Kremlin-controlled fund refuses loan to Lukashenko regime. Belarus has maturing debts of .3 billion. The Belarusian dictator fuels Russian-Ukrainian tensions to secure Putin's protection.
Moscow (AsiaNews) - The regime of Aleksandr Lukashenko's request to the Eurasian Stability and Development Fund for a loan of 3.5 billion dollars, has been rejected because "the Fund does not have the availability of such a sum". Belarus will have to pay USD 3.3 billion for its foreign debts this year, and is at serious risk of default.
Belarusian economist Lev Margolin, speaking on udf.by, identified the problem not in Russia's, the Fund's main manager, lack of reserve funds, but that "all the money invested in Belarus is being thrown to the wind with Lukashenko's current policy". Moscow needs more convincing political arguments to justify its economic efforts.
Putin has summoned Lukashenko to Moscow for the umpteenth time "to bring him to heel", according to the Russian expression, to force him to keep the promises he made in September 2020 to put the new Constitution to a referendum and then organise new presidential elections, in which he should step aside. The Belarusian "batka" (godfather), as usual, plays with circumstances, and the presence of Russian troops in Belarus for the conflict with Ukraine becomes for him a new "life insurance": as long as there is a war, it is not the case to arouse new emotions at the national level.
The Russians, however, will not be satisfied with the usual 'vassal sallies', as Margolin put it, and demand that Belarus start solving its own problems. Current debts can be covered by gold reserves and exports before they are completely blocked by Western sanctions. After scraping the bottom of the barrel, however, only the abyss of bankruptcy remains, and then the Kremlin will have to take definitive decisions.
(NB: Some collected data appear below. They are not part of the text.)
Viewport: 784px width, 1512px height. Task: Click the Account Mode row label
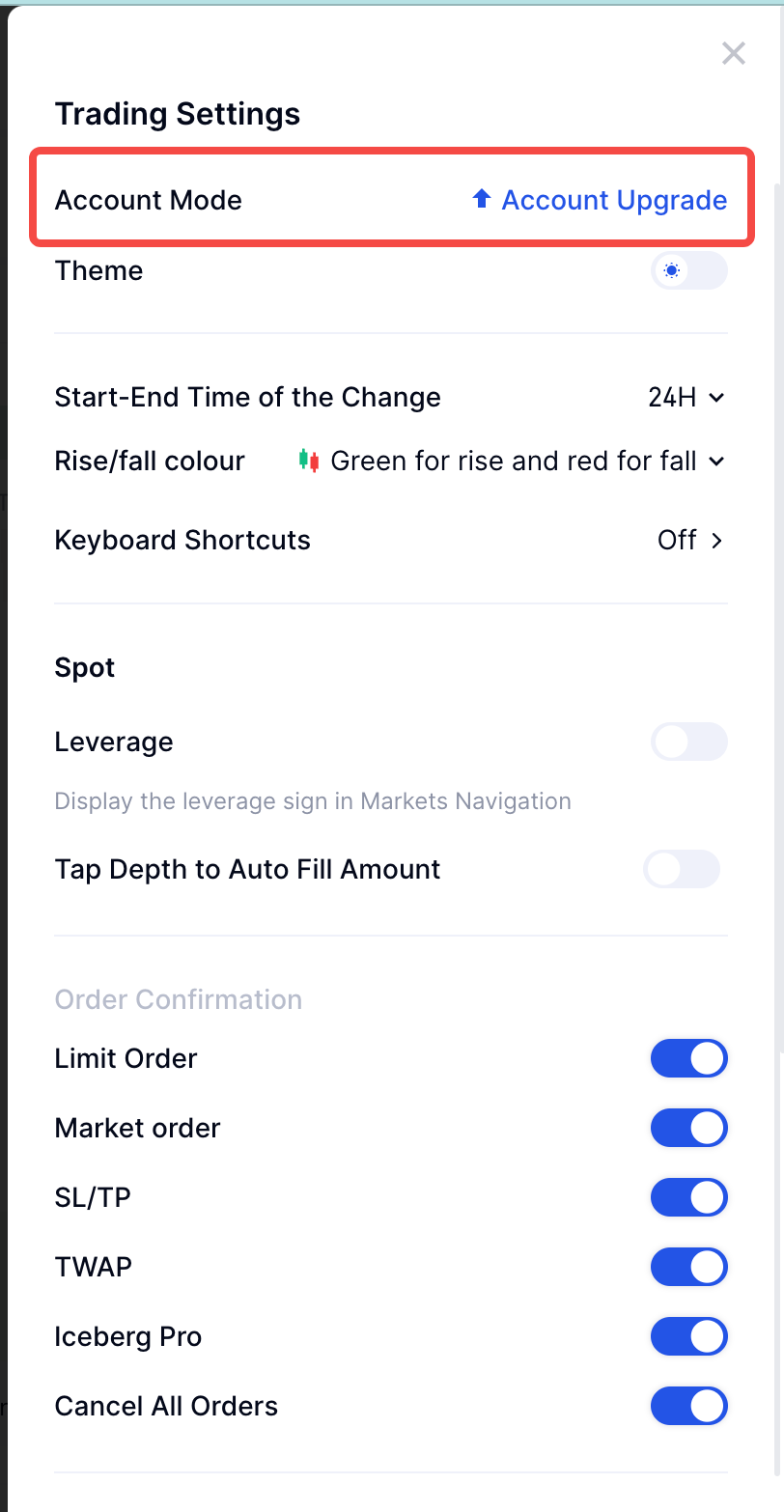point(149,200)
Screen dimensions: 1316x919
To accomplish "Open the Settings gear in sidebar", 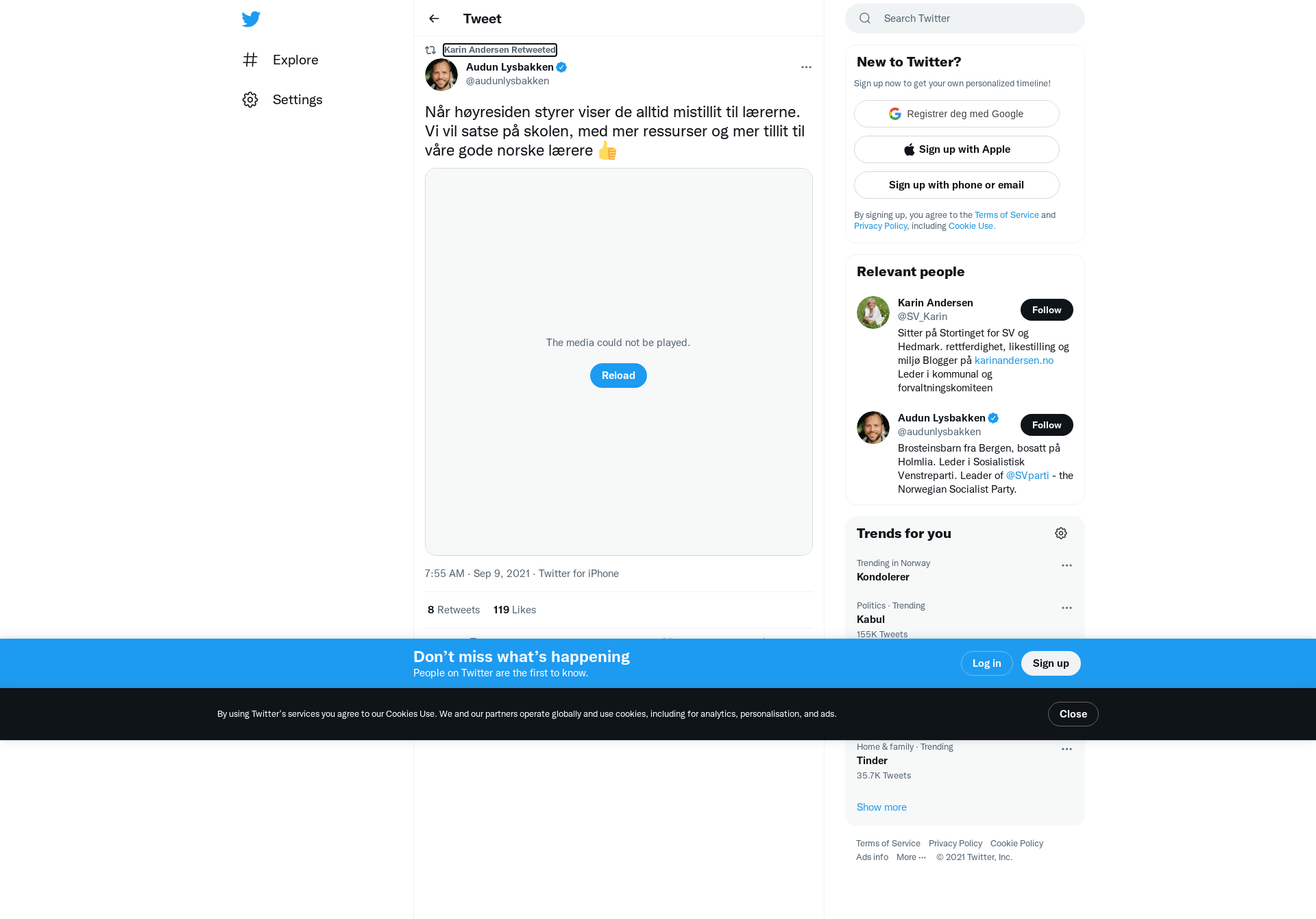I will tap(250, 99).
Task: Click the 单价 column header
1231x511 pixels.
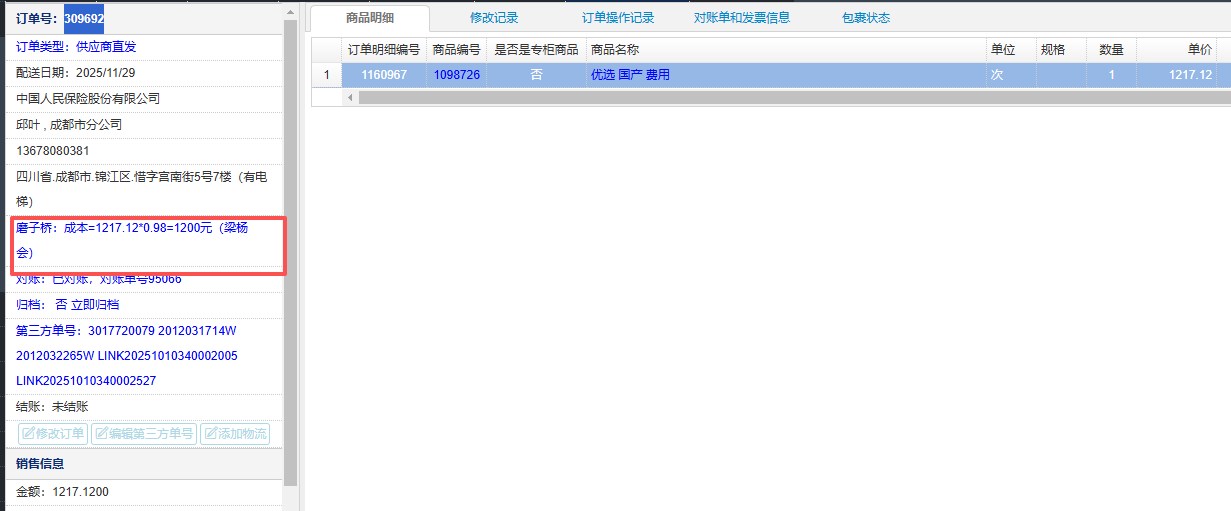Action: (x=1199, y=49)
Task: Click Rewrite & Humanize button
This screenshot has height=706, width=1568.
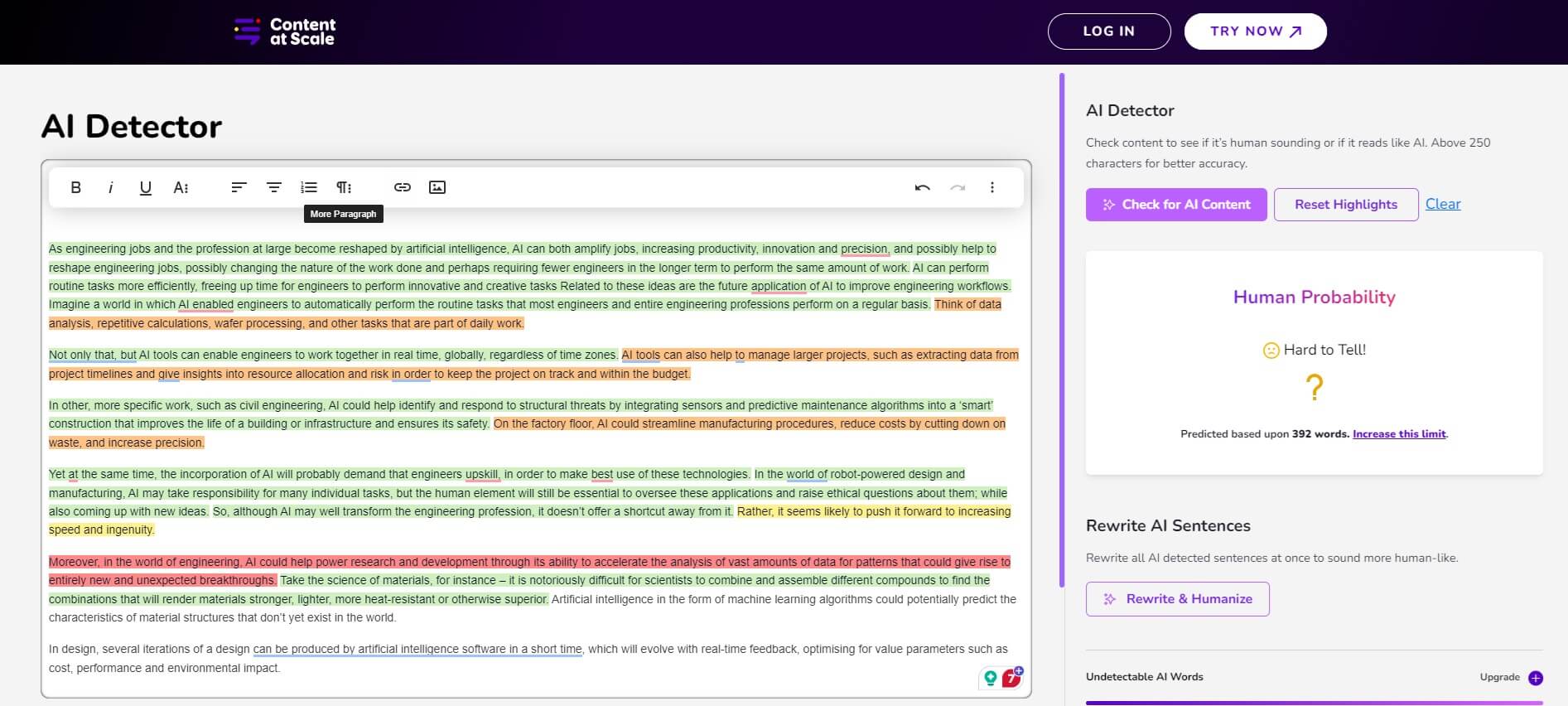Action: point(1177,599)
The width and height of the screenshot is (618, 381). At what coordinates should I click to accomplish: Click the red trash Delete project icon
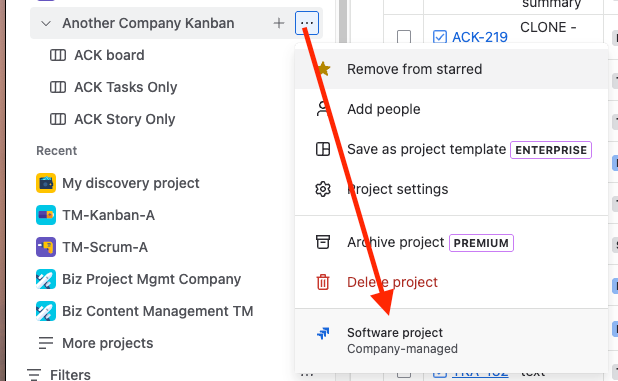[x=323, y=282]
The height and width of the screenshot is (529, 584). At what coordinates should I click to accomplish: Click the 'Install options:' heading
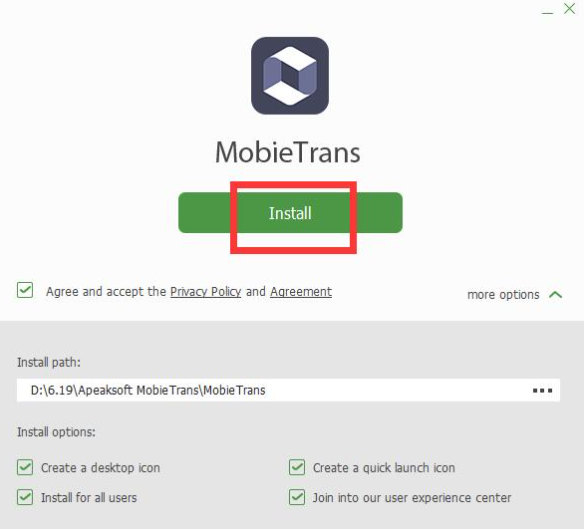(56, 432)
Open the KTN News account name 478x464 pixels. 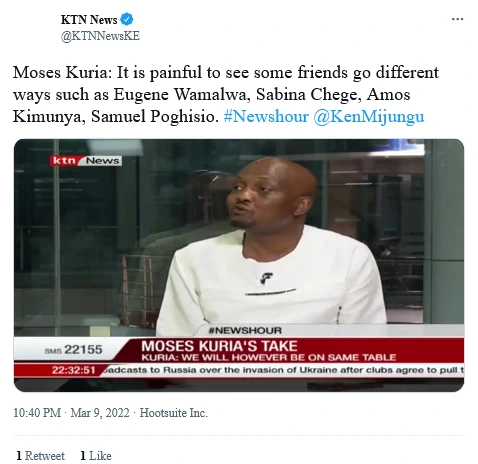[x=89, y=20]
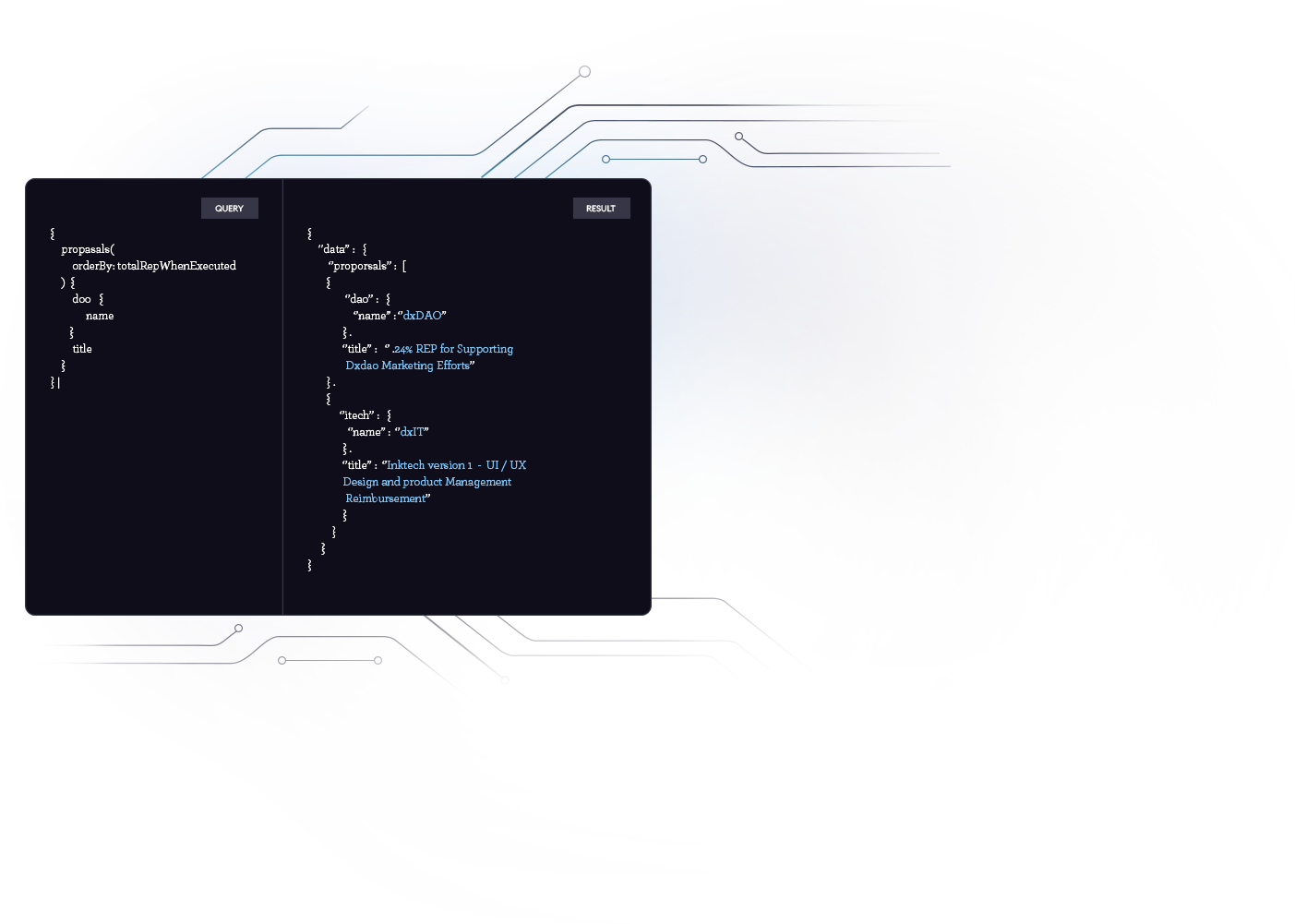The width and height of the screenshot is (1295, 924).
Task: Click the orderBy: totalRepWhenExecuted line
Action: pos(154,266)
This is one of the reasons why Lukashenko is trying to further inspire the Russian anti-Ukrainian offensive, which in itself does not directly benefit Belarus. In Moscow he raised the issue of 'joint exercises', stating that Russia should also have atomic and 'super-atomic' weapons on Belarusian territory. The Russians struggled to contain and deny the declarations of the cumbersome ally, who set himself up as the captain of the common army stating that 'as we decide, so it will be done'.
In Lukashenko's words, the Russian army becomes 'our armed forces, which are on our land, where we work, study and will continue to work... if our adversaries do something stupid, we will throw nuclear weapons at them'. Hence the political consequence: 'If the collective West, above all the US, continues to put Belarus in its sights and stir up unrest as it did in 2020, then I will have to stay in my place', with no deadline.
For the Belarusian president, the Ukrainian war is just one episode in the Western campaign against Russian institutions and traditions, and against his own regime. In his view, the popular protests against his re-election were part of a single plot. Putin allowed Lukashenko to attend the nuclear weapons exercises on condition that he stop making empty declarations for his own internal benefit.
French President Macron, in the famous six-metre table meeting, addressed his concern about Lukašenko's threats on nuclear weapons, and according to him, "Putin reassured me about this". Anything can be expected from the old Belarusian autocrat, however, especially when Moscow tries to keep him calm and resolve Belarusian issues for him: the batka could become the dreaded 'accident' that triggers conflict on both sides. Then he would no longer have to worry about paying his debts.